Le journalisme et le règne de l’insignifiance

Le dernier roman de l’écrivain octogénaire, Milan Kundera, La fête de l’insignifiance (Ed. Gallimard, 2014), est un événement littéraire parce qu’il dépeint avec légèreté et sarcasme la subjectivité d’une époque. L’air du temps qu’il met à nu avec maestria se base sur la fatuité, le banal et l’anodin comme passe-temps favoris, face à l’effondrement des utopies. Sans jamais évoquer les media sociaux, ses personnages réels, même trop réels, papillonnent d’une sensation à un jeu, d’un mensonge à un artifice, comme s’ils devaient combattre l’ennui et ne pas voir le mur mortifère en face.

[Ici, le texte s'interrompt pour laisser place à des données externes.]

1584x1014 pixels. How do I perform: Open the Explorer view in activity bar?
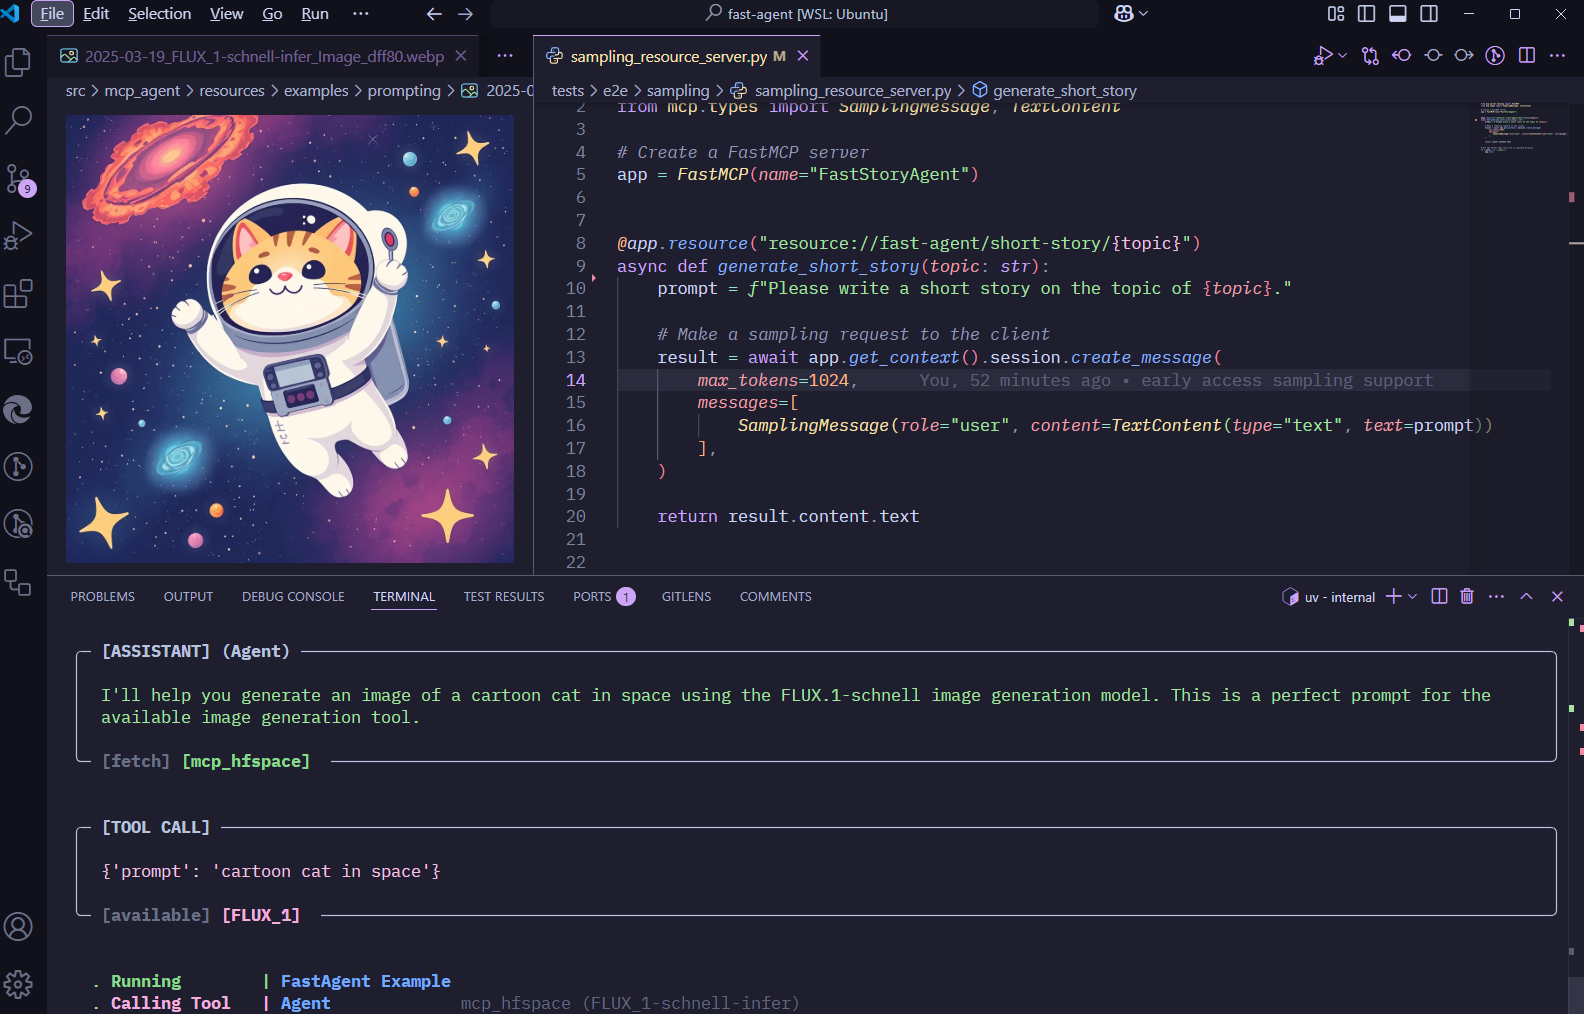click(18, 63)
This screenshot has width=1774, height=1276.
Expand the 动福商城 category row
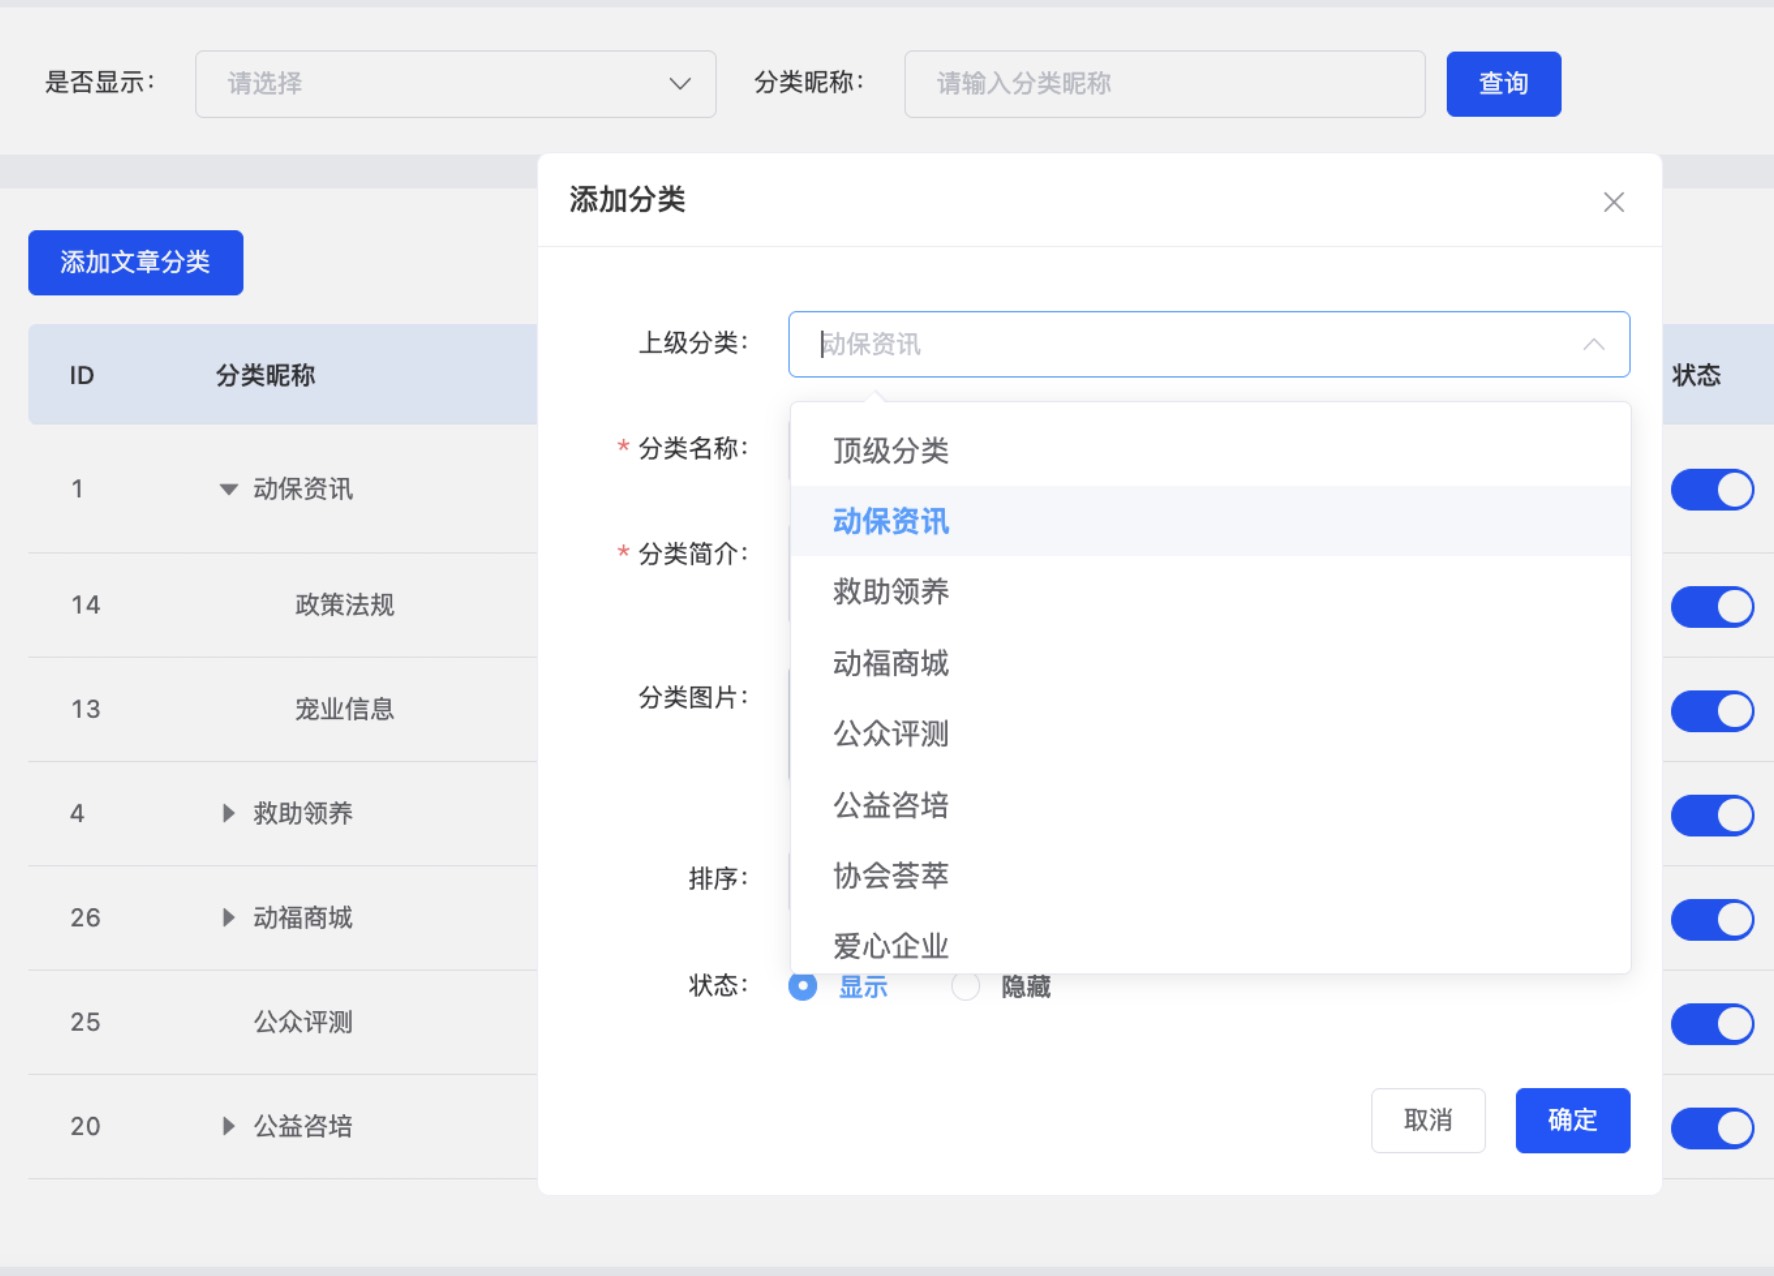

Ce règne de l’insignifiance, le journalisme est l’un des rares métiers au monde à en porter les stigmates et les travers, en flux tendu. En effet, si les gens ont besoin d’être distraits constamment, d’avoir des historiettes à se mettre sous la dent ou des banalités à partager, les médias sont censés être leurs uniques pourvoyeurs. Pris dans ce tourbillon, ces vénérables institutions se trouvent confrontées à deux grandes questions, plutôt inquiétantes et difficilement solubles dans l’immédiat.

La première concerne le statut à accorder à des journalistes seniors, sérieux enquêteurs, reporters et analystes rompus à l’exercice, qui peuvent mettre à mal un gouvernement par la pertinence de leur travail et la crédibilité de leur signature. Or, la montée vertigineuse de la surabondance informationnelle, et de toutes les petites mains qui fourmillent, rend la qualité de leur apport plus coûteuse et donc négociable. Plus inquiétant encore, leur course effrénée derrière le sens et la vérité de faits ayant une incidence sur la vie publique, les fait passer, face au règne de la peoplisation, de l’apparat et des affaires privées, pour des acteurs d’un autre temps.

Nous assistons à cet effet à deux tendances. Soit, ces seniors se sentent à l’étroit, faute de temps, de moyens ou de considération, et négocient un départ précipité pour se convertir à de super journalistes en ligne. Cela s’est passé dans toutes les grandes rédactions (Le Monde, The Guardian, pour ne citer que ces deux-là). Soit, ils sont mis à mal et poussés à la sortie, parce que, politiquement et économiquement, leurs supports ne peuvent plus supporter leur permanente impertinence. C’est un peu sous ce chapitre que rentre le cas du journaliste espagnol Ignacio Cembrero qui vient de démissionner de son journal surendetté, El Pais, après avoir été évincé du desk Maghreb, au surlendemain de son blog sur la vidéo d’Aqmi et l’affaire Lakome au Maroc.

L’autre question épineuse qui découle de tout cela a trait à la méfiance que suscite le journalisme mainstream auprès des tenants de la culture participative. Au fond, la tendance est à l’abolition des médiations, et donc des hommes et femmes de media comme filtres et interface. Cela prend également deux orientations. D’un côté, la montée en puissance des whistle blowers (lanceurs d’alerte, comme Edward Snowden) qui s’affichent de plus en plus et dont la protection devient une affaire mondiale, révèlent à quel point une conscience citoyenne s’élève contre l’insignifiance des medias existants et prône une vigilance accrue des sources. D’un autre côté, la multiplication des mécanismes qui sondent les avis de lecteurs pour écrire sur mesure, nous alerte sur le danger de marketisation du journalisme et le risque que cela comporte, que l’essentiel ne soit plus la vérité cachée à la plupart mais le désir dominant de quelques-uns.

Le danger est que, pris dans le tourbillon de l’insignifiance, du présentisme et de l’impossible utopie de changement, les journaux deviennent des gadgets pour tuer l’ennui, non des outils pour autoriser l’action. C’est ce qu’ils sont un peu, déjà.